The consequences of an insolvency condition in Social Security or Medicare would result in cuts to benefits amounting to a reduction of almost one quarter starting in 2034 and 2026, respectively, and then things would just get worse after that. This is terrible news for those older folks who will be depending on the benefits to survive, especially after paying into the programs for years.
The way to prevent this problem is a matter of simple economics: spend less money, bring in more money, or both. These options, however, pose a political dilemma for lawmakers. Republicans don’t want to raise taxes and Democrats don’t want to reduce benefits. To avoid facing the problem head-on, lawmakers have been passing the buck for years without fundamentally changing anything. As each year passes, the problem only becomes more acute and difficult to treat.
Besides the two basic options of raising taxes and reducing benefits, some ground could be gained in other ways, but really, they’re all variations on these two basic options. For example, any tax or benefits changes could be temporary, aimed at addressing the trust fund shortfalls and then reverting back to current levels.
The current eligibility age for Social Security benefits at an unreduced rate is 65 to 67, a range that depends on the year of birth. If someone retires as early as 62, they’re still eligible, but their benefits would be reduced. The age for unreduced benefits could be increased to 68 or as high as 70. Such a change would cover less than one third of the budget shortfall, however.

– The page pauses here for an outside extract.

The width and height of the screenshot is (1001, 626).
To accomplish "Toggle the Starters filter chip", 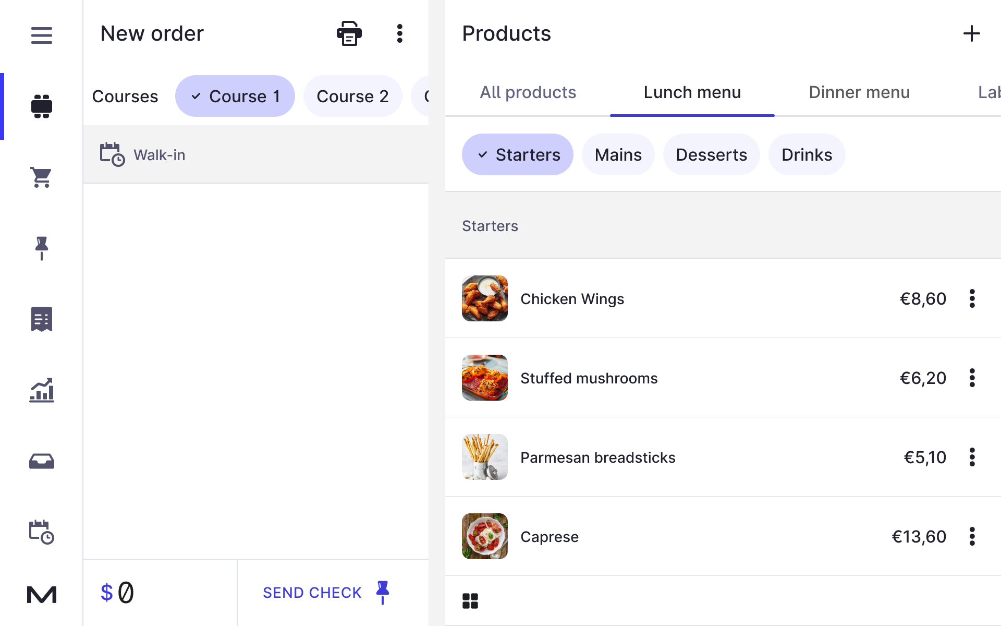I will pos(517,154).
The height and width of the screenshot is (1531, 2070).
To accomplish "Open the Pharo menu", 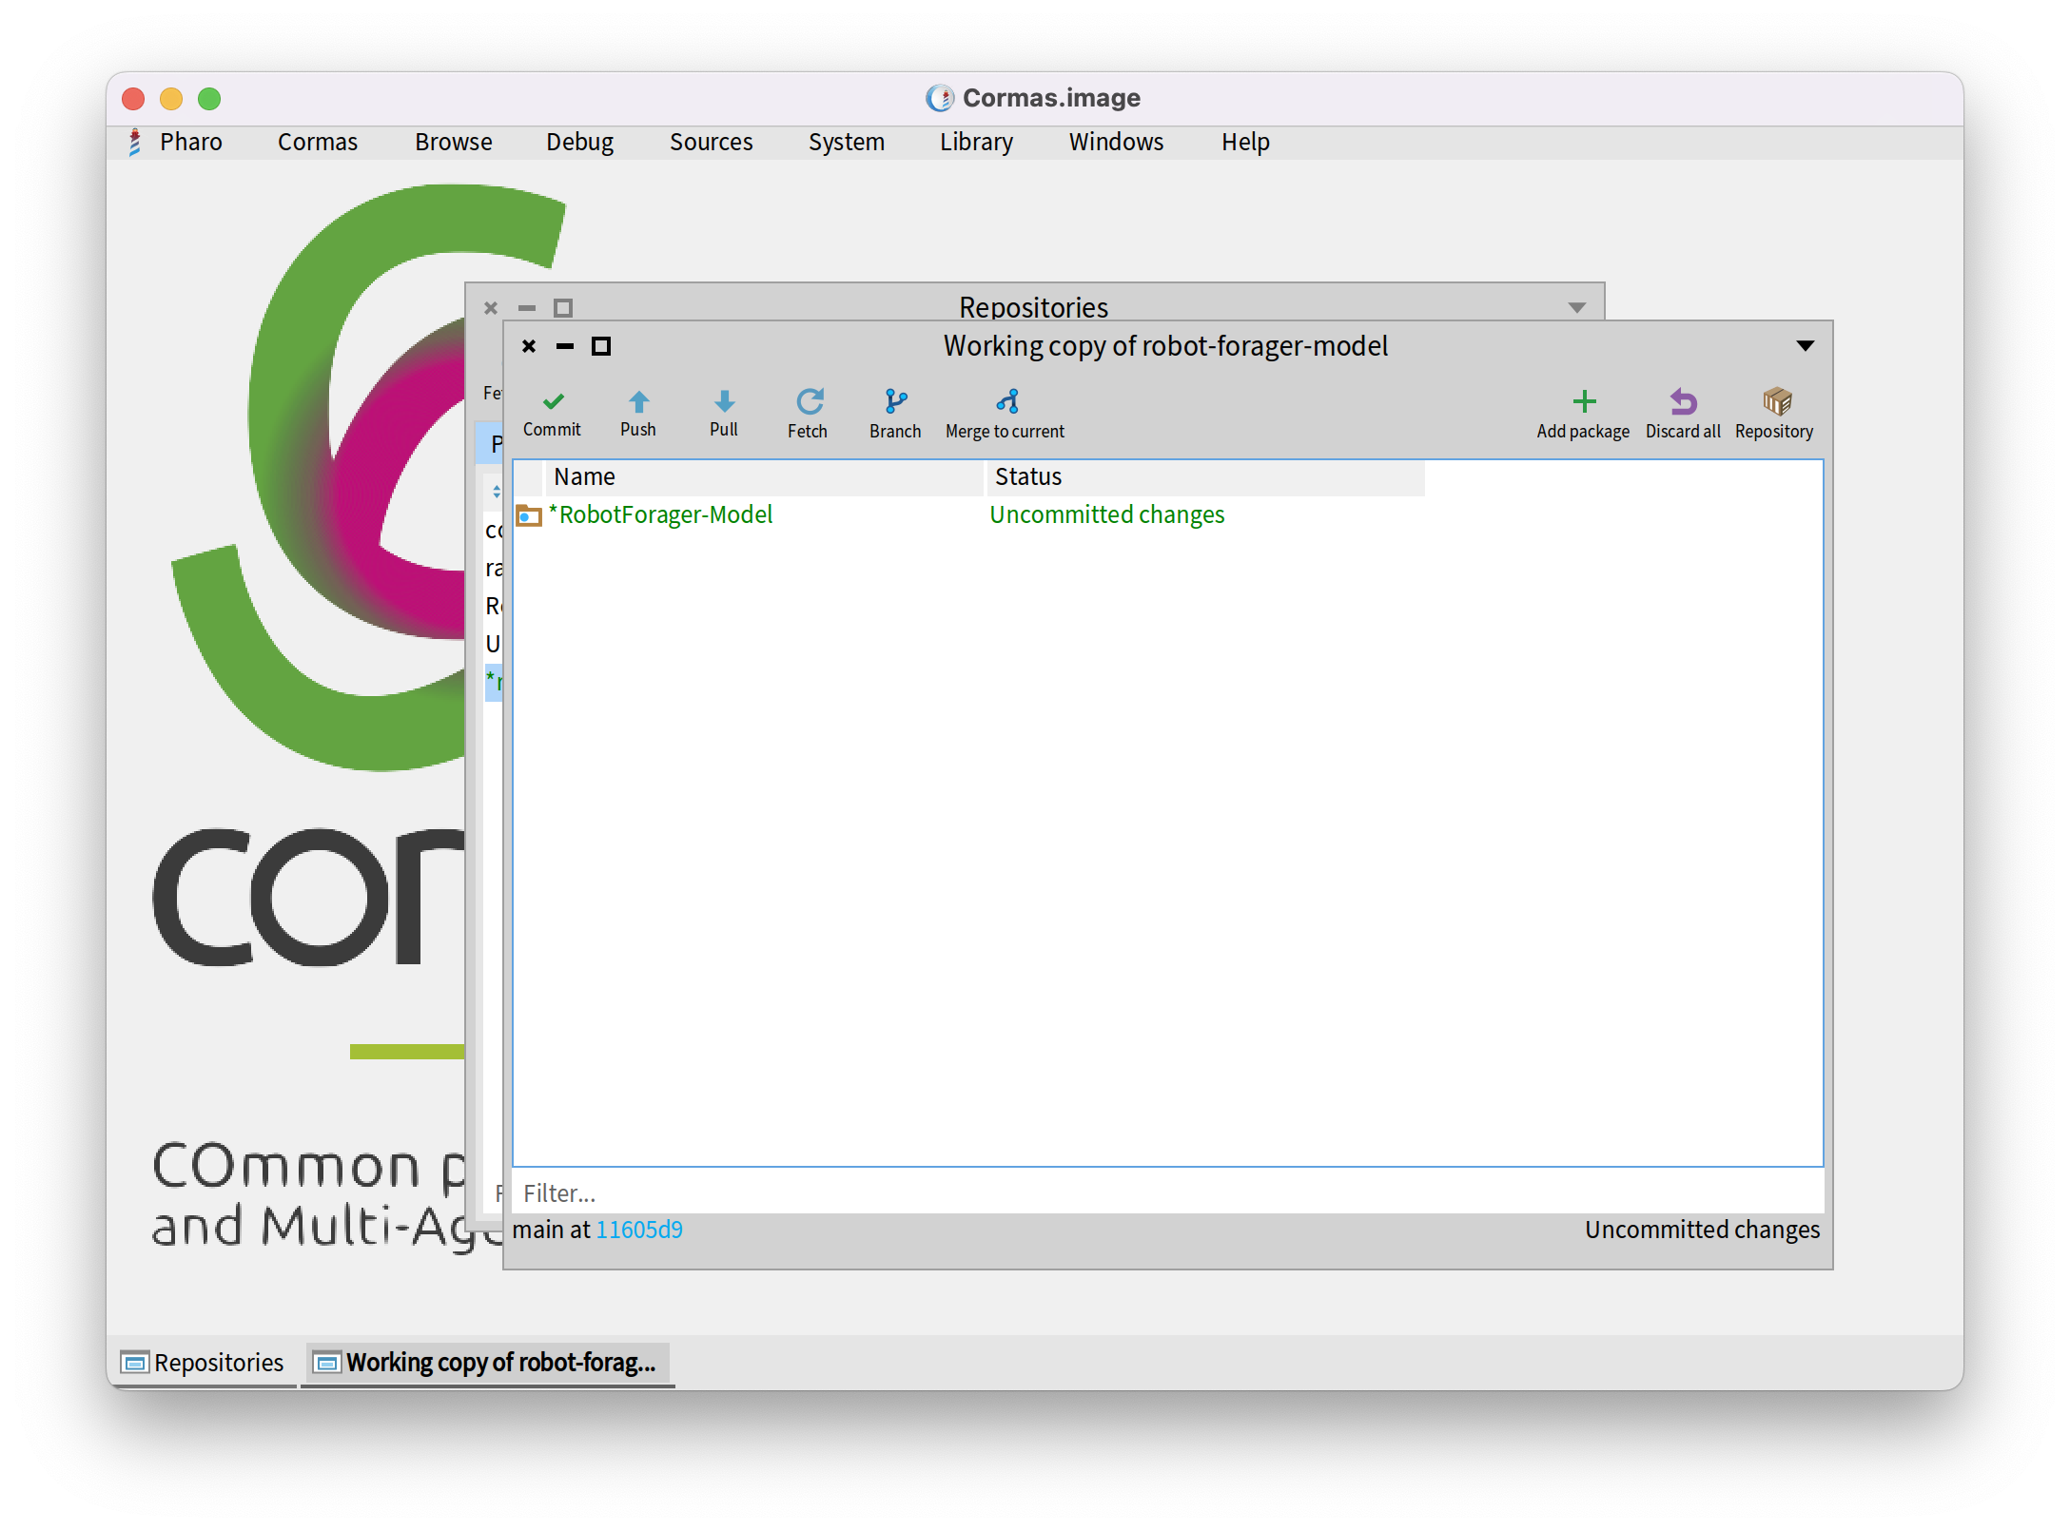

Another approach is to increase worker and employer contributions. Statutes set by Social Security currently have workers and employers contributing 6.2%. If this amount were increased by 1.1 percent, to 7.3%, then the Social Security deficit would be covered.
The tragedy is that Social Security and Medicare shortfalls will affect the elderly and most vulnerable in our society. “The possibility of losing benefits needed to pay medical bills can be a truly terrifying experience,” says Laurence B. Green, a Pittsburgh social security lawyer.
As more and more of the boomer generation retires, and relatively fewer people join the workforce, Social Security as it is currently implemented simply cannot sustain itself. A mix of solutions is needed to address the Social Security deficit, and they need to come sooner than later. The longer politicians stall, the more painful it will be for future generations.